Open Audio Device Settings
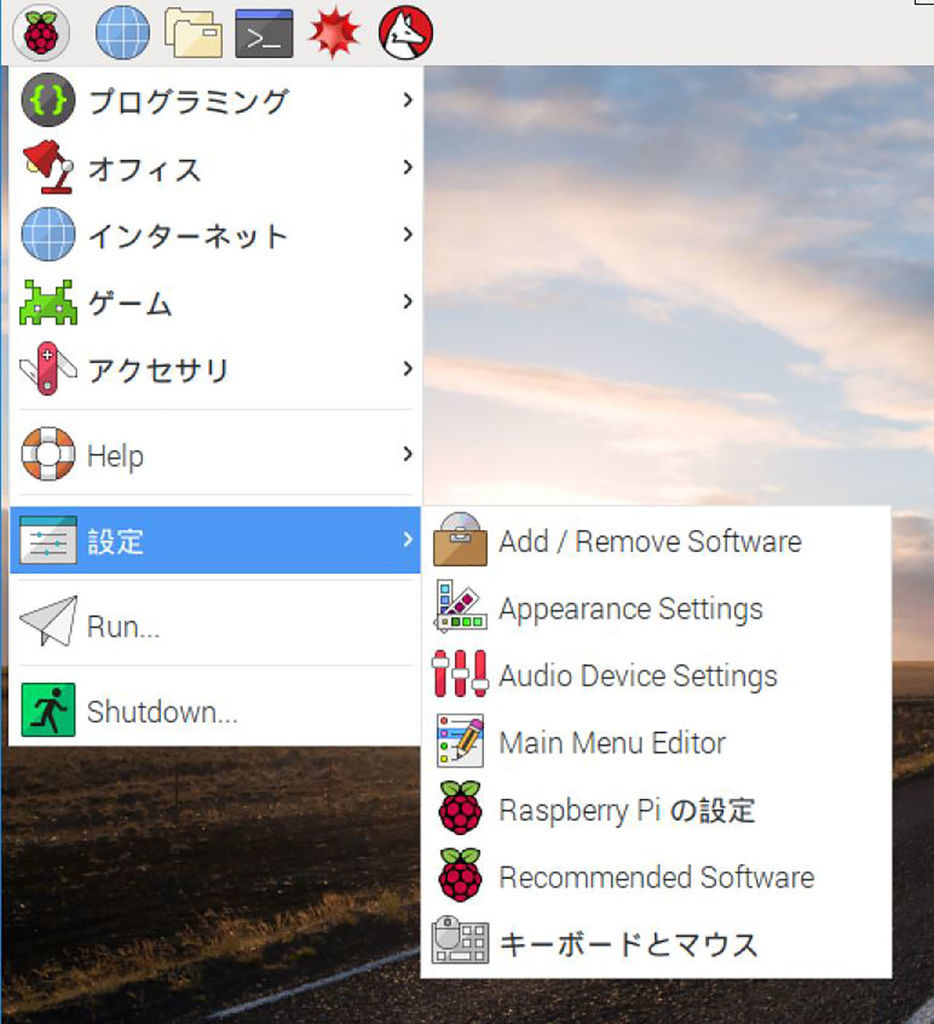Viewport: 934px width, 1024px height. pyautogui.click(x=639, y=676)
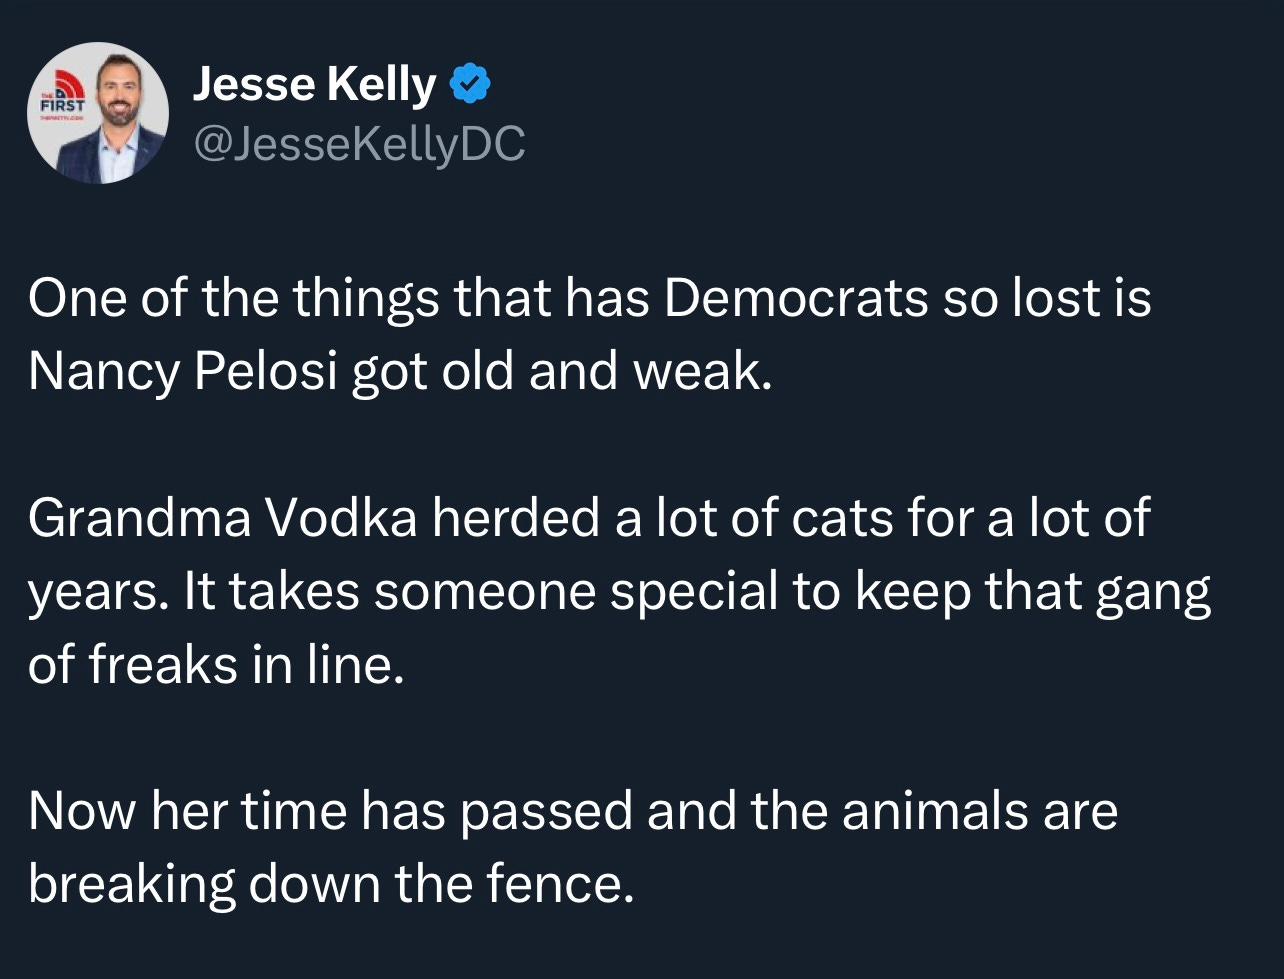Click the blue verified checkmark badge
Viewport: 1284px width, 979px height.
pyautogui.click(x=470, y=85)
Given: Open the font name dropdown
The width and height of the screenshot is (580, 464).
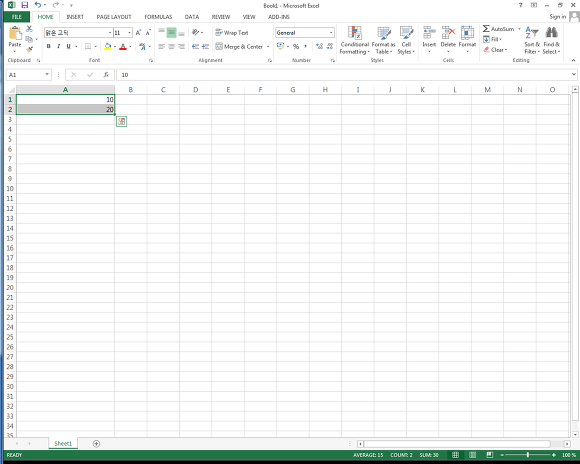Looking at the screenshot, I should (110, 33).
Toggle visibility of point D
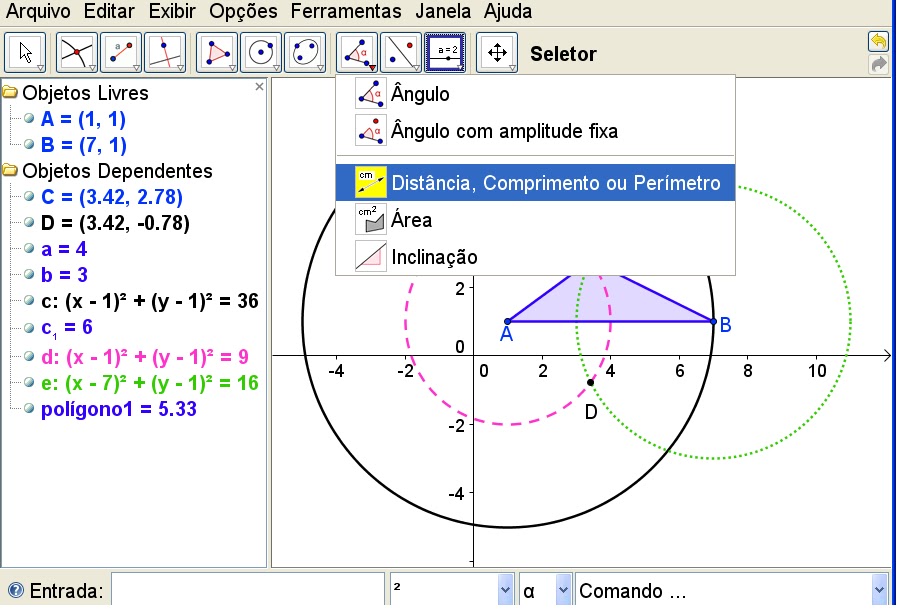 point(29,222)
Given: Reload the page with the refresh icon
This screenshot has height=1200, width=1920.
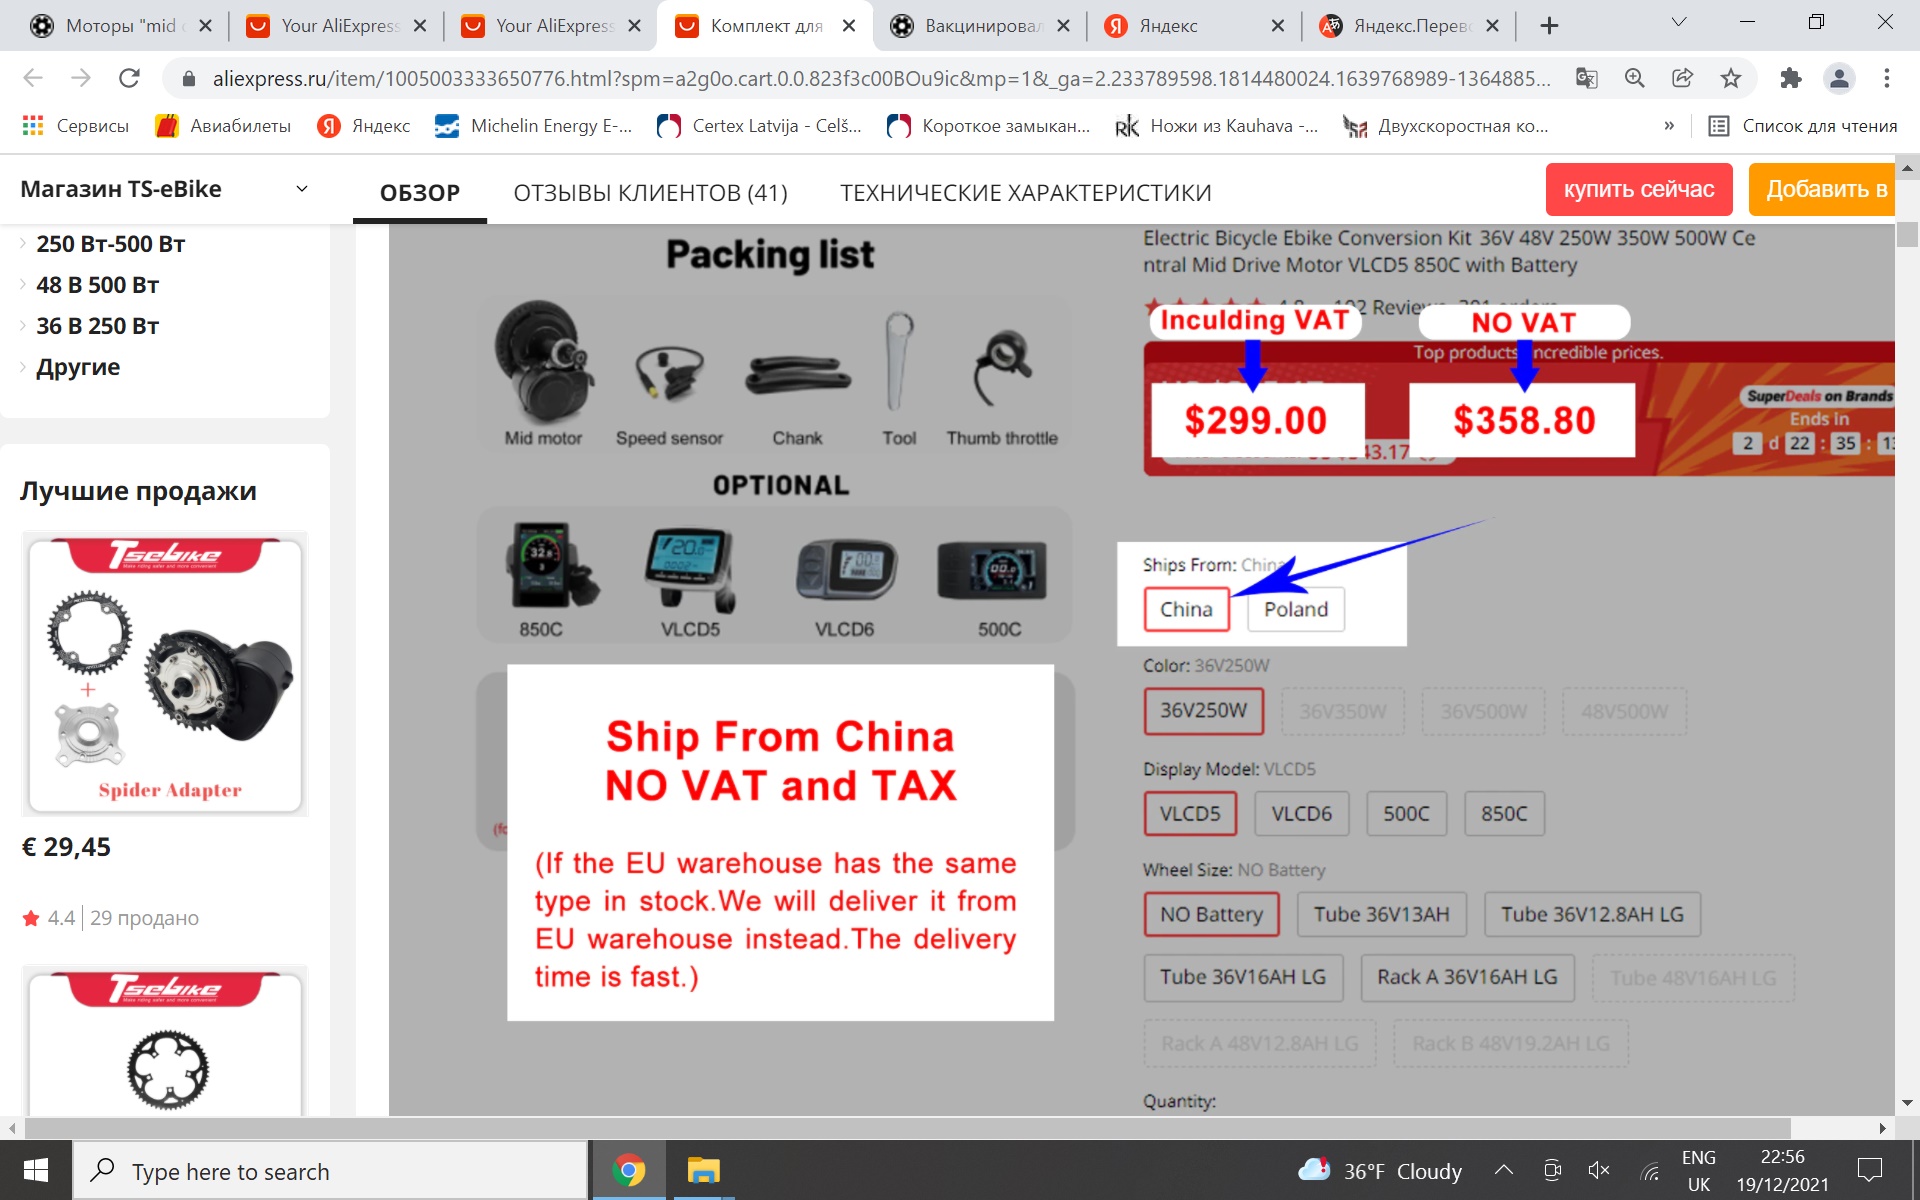Looking at the screenshot, I should tap(129, 78).
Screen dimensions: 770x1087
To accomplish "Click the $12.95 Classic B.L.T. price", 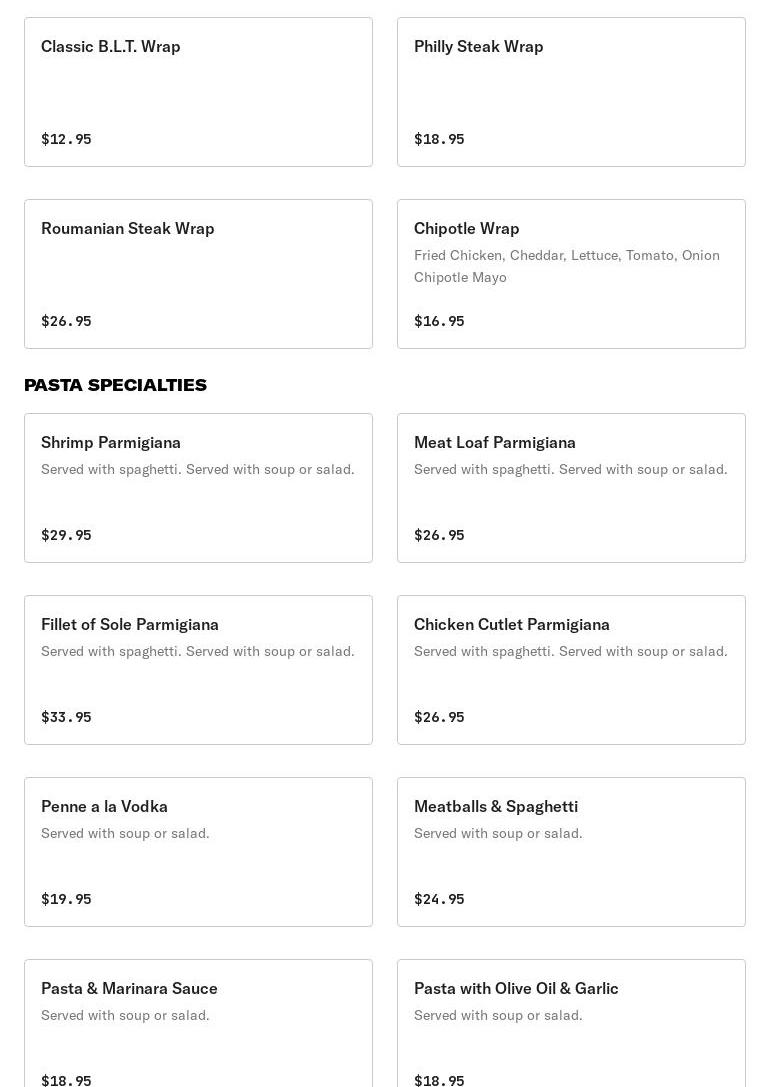I will coord(66,139).
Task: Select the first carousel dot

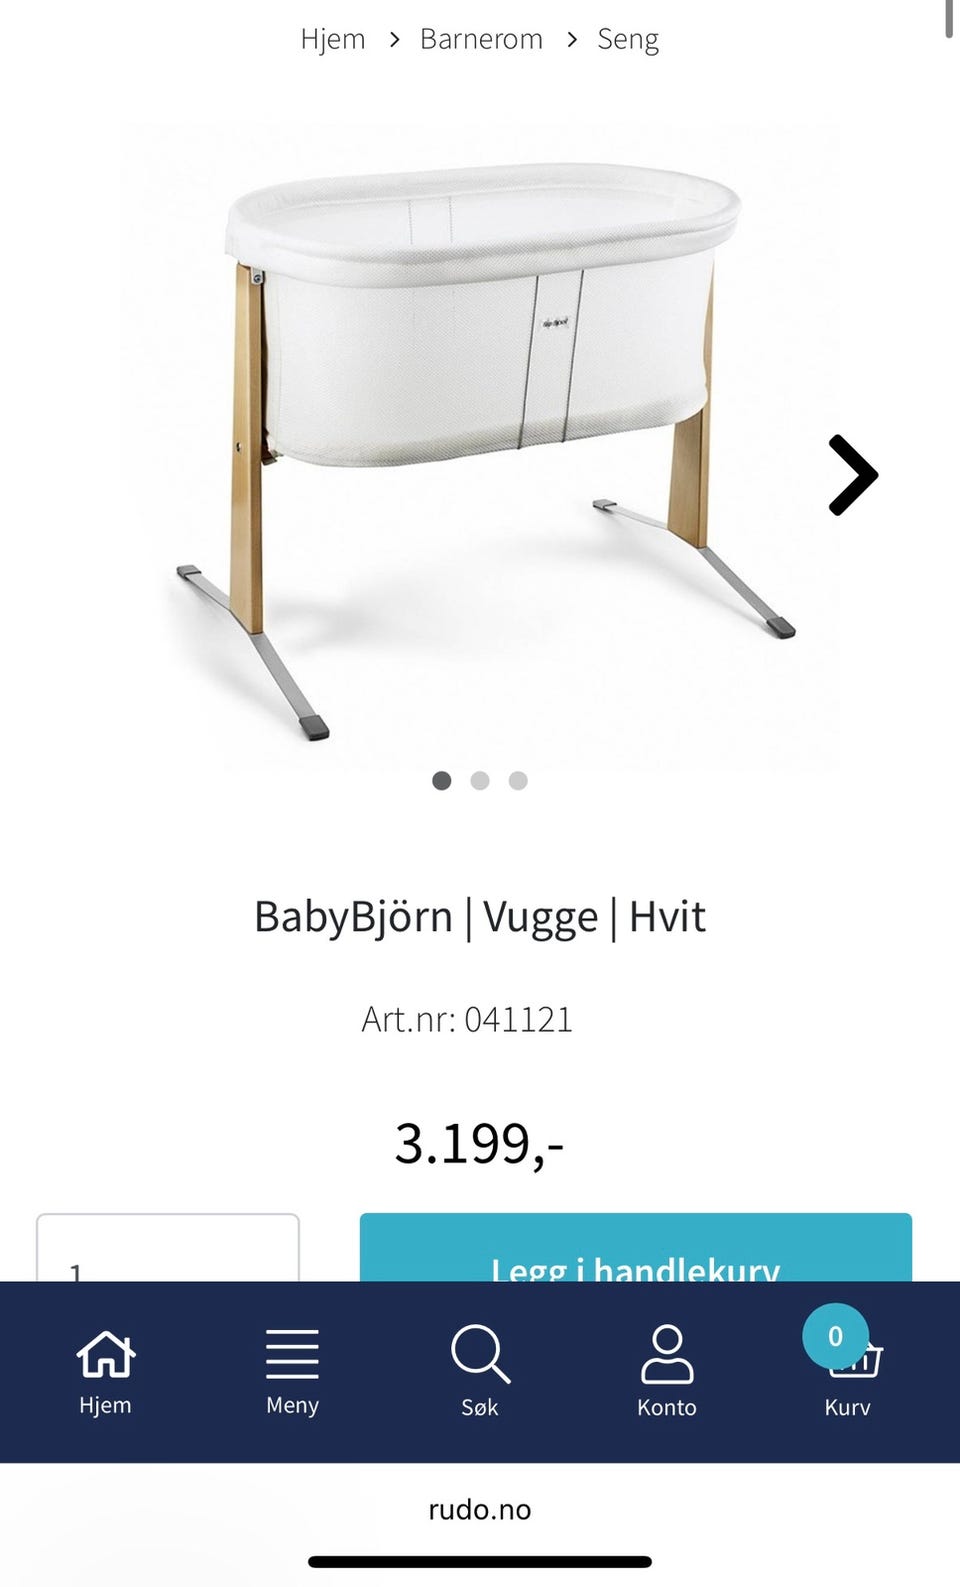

* **Stated problem**: Please arrange the lines as a JSON list of strings, one string per line, starting with the line that contains "Toggle visibility of point D" and going on through the line that contains "Looking at the screenshot, I should tap(129, 78).". Skip blank lines and leave the pictures out.

* **Result for this exercise**:
[
  "Toggle visibility of point D",
  " point(29,222)",
  "Given: Reload the page with the refresh icon",
  "This screenshot has height=1200, width=1920.",
  "Looking at the screenshot, I should tap(129, 78)."
]